There is also a S Pedelec upto 28mph. You need a driving license before 2001 or motorcycle CBT. The rest is paperwork and insurance. But if you're going to be riding constantly throughout the year for multi years. A decent bike with power/guards/ racks and factory lights it would be my way to go/

According to reports these S Peds have massively reduced the commuting by car into Berlin. Imagine the time saved, less hassle in towns because your bike can travel as fast, and you can still filter


----------



## Milkfloat (2 Jan 2020)

If you don't maintain and clean an ebike then you would also have to pay out for new parts. Personally, I would stick with mixing between a scooter/125 and your bike, but introduce some cleaning and maintenance.


----------



## CXRAndy (2 Jan 2020)

Milkfloat said:


> If you don't maintain and clean an ebike then you would also have to pay out for new parts. Personally, I would stick with mixing between a scooter/125 and your bike, but introduce some cleaning and maintenance.

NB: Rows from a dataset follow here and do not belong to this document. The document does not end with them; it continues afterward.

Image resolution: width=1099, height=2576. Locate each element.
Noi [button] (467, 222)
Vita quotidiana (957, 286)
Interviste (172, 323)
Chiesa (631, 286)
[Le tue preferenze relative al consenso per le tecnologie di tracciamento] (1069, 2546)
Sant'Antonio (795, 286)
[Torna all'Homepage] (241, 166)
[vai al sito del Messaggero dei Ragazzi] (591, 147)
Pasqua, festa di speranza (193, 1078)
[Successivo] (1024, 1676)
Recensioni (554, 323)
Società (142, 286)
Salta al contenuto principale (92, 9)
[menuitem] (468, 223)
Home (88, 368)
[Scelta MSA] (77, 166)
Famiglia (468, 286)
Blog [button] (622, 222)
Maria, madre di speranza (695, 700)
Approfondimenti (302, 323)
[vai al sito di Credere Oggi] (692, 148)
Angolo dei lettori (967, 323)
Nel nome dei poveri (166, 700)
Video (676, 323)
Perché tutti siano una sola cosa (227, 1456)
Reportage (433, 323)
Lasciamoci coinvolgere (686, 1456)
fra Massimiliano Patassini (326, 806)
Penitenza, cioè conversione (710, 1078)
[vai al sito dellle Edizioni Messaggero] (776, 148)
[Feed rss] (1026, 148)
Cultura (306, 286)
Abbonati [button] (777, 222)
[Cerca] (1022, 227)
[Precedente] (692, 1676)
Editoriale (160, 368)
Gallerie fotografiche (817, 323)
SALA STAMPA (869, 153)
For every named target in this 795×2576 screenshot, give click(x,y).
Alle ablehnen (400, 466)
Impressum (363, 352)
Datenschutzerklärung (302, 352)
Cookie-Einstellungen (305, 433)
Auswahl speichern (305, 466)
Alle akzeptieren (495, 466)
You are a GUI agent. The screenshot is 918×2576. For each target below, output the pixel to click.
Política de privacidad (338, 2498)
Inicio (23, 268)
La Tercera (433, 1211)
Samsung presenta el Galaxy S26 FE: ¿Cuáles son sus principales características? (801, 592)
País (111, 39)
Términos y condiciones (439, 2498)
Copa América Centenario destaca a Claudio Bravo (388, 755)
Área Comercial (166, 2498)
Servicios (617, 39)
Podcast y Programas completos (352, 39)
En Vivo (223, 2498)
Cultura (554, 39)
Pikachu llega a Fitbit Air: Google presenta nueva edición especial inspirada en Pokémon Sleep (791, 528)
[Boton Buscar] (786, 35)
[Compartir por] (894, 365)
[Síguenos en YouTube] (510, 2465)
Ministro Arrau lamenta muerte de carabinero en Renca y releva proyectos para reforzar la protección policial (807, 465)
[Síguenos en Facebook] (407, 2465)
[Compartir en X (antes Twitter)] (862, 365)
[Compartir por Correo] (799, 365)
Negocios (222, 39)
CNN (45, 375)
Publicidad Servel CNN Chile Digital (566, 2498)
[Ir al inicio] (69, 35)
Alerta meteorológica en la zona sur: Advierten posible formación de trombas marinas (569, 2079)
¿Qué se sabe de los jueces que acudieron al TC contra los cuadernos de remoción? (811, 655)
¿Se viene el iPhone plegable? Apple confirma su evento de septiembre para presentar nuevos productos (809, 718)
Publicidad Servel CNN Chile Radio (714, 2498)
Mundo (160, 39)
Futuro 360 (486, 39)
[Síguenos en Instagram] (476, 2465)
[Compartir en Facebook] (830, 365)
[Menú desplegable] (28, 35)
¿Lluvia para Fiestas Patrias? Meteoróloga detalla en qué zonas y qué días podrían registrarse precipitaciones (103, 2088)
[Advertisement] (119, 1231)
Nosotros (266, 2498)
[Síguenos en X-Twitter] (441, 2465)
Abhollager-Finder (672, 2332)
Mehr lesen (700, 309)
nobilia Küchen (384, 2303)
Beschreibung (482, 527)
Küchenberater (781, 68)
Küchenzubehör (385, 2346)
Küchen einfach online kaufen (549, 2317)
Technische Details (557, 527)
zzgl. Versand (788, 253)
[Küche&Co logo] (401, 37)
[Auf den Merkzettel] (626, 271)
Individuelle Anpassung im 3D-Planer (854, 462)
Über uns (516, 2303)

I dont see any difference between a cycle, ebike or motorcycle, all need to be maintained


----------



## Milkfloat (2 Jan 2020)

CXRAndy said:


> I dont see any difference between a cycle, ebike or motorcycle, all need to be maintained


I totally agree, so why go to the effort of switching to a new bike or even a car?


----------



## CXRAndy (2 Jan 2020)

Milkfloat said:


> I totally agree, so why go to the effort of switching to a new bike or even a car?



In the context of the O/P, using a moped or motorcycle whilst being a little easier to filter in town they emit pollution whilst doing so. Riding and S pedelec will allow the rider to cover distance quickly, emit no tailpipe pollution. 

I'm booking my kids on a CBT course, they have agreed its a useful entitlement. Especially as one lives on the outskirts of London. They are already complaining of the £15/day travel expense.


----------



## rogerzilla (2 Jan 2020)

The cheaper e-bikes just seem to twist and go. They don't bother implementing the pedalling requirement. My father had a Powabyke Salisbury that was like this. It was quite fun.


----------



## Pale Rider (2 Jan 2020)

rogerzilla said:


> The cheaper e-bikes just seem to twist and go



Not so much now since it became illegal to supply a twist and go ebike, although like other ebike regulations, some retailers ignore them.

Twist and go is a bit more complicated because as far as anyone can gather, it's selling, rather than using such a bike that's illegal.

Thus it would be legal to use a non twist and go bike which you bought as such then later fitted a throttle.


----------